Дядюшка Джон в течение всего вечера рассказывал нам какую-то забавную историю. О, это и вправду была чрезвычайно смешная история! Правда, я уже забыл, о чем именно шла в ней речь, но что тогда она меня позабавила, это точно; более того, я не думаю, что когда-нибудь смеялся так много за всю свою жизнь. Странно, что я теперь не могу вспомнить эту историю, хотя он рассказал нам ее четыре раза и только по нашей вине не рассказал в пятый. Затем доктор спел остроумную песню, в ходе которой подражал звукам различных животных, какие бывают на скотном дворе. Впрочем, он немного спутал эти звуки: мычал, когда нужно было кукарекать петухом, и издавал петушиный клич, вместо того чтобы подражать хрюканью свиньи; но все было в порядке, поскольку мы и так хорошо знали, кого он изображает.
Я начал рассказывать самый интересный анекдот из всех, какие только знал, но был немного удивлен, что никто не обращает на меня внимания.

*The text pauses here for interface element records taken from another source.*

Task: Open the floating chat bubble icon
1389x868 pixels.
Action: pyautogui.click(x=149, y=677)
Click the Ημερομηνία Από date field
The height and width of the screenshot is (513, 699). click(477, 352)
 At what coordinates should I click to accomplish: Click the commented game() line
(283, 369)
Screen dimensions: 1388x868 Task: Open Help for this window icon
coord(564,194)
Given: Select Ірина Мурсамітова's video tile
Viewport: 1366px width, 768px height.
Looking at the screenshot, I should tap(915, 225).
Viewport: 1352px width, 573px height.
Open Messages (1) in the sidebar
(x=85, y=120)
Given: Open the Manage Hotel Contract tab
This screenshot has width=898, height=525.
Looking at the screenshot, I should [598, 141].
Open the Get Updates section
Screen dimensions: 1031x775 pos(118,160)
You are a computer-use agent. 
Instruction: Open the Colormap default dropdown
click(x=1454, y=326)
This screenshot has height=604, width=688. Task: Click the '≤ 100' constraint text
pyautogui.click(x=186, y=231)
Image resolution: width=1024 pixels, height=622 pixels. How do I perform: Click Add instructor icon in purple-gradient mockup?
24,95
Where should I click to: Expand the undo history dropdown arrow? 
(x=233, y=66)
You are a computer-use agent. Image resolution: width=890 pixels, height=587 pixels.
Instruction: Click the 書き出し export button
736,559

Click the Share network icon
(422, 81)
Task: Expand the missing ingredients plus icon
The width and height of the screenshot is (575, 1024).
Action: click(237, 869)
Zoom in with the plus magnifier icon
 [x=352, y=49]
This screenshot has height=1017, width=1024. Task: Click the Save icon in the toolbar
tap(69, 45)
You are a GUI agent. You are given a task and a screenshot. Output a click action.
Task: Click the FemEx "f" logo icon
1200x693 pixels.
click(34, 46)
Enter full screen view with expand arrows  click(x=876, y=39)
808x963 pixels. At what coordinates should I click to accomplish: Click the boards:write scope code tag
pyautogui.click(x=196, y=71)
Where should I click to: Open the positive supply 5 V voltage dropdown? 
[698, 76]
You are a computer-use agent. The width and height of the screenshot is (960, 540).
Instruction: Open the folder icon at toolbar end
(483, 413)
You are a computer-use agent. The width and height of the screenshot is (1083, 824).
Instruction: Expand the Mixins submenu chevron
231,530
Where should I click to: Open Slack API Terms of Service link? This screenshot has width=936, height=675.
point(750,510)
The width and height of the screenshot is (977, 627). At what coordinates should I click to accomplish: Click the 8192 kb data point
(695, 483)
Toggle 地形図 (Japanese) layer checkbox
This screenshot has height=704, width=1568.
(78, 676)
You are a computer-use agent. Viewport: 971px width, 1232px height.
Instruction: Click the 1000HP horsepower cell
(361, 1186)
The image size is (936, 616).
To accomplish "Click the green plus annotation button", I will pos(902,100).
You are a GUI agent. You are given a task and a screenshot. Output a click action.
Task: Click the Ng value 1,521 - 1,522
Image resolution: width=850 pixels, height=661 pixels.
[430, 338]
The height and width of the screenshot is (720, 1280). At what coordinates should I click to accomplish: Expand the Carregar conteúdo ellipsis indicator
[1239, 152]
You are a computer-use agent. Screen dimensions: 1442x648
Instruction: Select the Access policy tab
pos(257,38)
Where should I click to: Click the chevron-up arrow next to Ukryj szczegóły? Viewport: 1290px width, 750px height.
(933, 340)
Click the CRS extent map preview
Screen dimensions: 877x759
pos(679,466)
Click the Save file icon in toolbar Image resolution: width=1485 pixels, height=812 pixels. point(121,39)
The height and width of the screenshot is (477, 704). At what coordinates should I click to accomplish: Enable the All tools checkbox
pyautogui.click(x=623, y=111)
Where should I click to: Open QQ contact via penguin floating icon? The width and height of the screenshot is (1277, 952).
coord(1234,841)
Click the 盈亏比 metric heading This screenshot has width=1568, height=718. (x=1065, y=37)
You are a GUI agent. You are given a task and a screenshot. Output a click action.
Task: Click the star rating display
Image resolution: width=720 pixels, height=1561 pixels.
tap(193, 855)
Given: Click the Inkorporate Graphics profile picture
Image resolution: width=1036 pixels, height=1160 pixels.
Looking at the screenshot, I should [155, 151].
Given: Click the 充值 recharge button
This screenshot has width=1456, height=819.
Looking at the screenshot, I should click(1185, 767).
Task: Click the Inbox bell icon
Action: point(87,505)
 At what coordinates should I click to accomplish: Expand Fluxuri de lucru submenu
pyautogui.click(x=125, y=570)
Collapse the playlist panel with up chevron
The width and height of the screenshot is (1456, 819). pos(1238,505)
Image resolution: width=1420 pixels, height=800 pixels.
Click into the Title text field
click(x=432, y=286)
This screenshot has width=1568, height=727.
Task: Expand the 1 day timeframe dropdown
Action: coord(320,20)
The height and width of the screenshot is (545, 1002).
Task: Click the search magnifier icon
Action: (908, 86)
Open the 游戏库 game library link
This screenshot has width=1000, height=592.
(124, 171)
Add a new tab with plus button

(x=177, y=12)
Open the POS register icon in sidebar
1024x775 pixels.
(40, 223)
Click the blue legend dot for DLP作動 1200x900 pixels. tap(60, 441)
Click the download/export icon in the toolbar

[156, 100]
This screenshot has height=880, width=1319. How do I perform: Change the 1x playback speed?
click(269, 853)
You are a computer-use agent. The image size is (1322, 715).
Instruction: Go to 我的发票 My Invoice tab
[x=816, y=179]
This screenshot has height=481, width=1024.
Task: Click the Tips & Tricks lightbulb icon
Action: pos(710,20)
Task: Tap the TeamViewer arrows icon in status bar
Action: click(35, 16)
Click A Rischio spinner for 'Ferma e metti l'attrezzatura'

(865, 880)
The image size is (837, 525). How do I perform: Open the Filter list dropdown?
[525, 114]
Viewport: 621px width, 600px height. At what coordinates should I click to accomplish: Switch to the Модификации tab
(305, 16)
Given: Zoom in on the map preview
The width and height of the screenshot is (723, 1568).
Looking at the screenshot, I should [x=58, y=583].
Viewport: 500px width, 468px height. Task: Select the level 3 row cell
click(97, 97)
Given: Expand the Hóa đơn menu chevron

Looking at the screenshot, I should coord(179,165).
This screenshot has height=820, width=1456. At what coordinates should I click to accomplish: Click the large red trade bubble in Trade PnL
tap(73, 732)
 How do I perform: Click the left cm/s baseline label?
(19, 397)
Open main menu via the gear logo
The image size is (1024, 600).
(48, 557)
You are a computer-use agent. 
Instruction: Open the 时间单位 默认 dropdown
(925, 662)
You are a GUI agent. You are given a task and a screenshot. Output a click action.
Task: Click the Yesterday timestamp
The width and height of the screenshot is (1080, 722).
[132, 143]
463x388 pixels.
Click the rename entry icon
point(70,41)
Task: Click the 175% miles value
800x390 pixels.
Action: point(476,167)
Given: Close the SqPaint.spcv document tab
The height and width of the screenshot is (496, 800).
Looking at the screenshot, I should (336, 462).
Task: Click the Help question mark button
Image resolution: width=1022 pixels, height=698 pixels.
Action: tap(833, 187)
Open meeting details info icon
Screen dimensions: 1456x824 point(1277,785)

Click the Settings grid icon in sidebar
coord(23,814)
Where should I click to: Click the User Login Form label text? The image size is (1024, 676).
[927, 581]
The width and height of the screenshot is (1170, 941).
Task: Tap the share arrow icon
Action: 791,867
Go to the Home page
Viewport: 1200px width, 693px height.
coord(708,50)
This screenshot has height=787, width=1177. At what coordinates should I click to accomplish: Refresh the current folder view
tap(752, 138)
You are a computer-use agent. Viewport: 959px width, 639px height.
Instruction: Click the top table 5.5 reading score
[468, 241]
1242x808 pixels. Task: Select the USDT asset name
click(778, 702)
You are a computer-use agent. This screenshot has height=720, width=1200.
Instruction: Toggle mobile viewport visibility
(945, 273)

Сначала мне показалось, будто это довольно-таки грубо с их стороны, но затем меня осенило: оказывается, я разговаривал все это время только мысленно, обращаясь к самому себе, и, конечно, остальные понятия не имели, что я рассказываю им какую-то историю, и были, вероятно, озадачены, наблюдая мою мимику и выразительные жесты. Просто изумительная ошибка с моей стороны! Не помню, чтобы такое случалось со мной когда-нибудь раньше.
Затем наш викарий демонстрировал карточные фокусы. Он спросил у нас, видели ли мы когда-нибудь игру под названием «Три листика». По его словам, с помощью этой уловки подлые, недобросовестные люди, завсегдатаи скачек и другие подобные им лица, обводят вокруг пальца наивных юнцов, выманивая у них деньги. Как сказал викарий, фокус этот очень простой и зависит только от ловкости рук. При надлежащей ловкости очень легко обмануть взгляд.
Он захотел продемонстрировать нам этот фокус, чтобы мы увидели, как он проделывается, и не стали в будущем жертвой мошенников, взял колоду дядюшкиных карт, которая лежала в чайнице, и, выбрав три карты из колоды – две простых и одну старшую, – сел на коврик и объяснил нам, что собирается делать.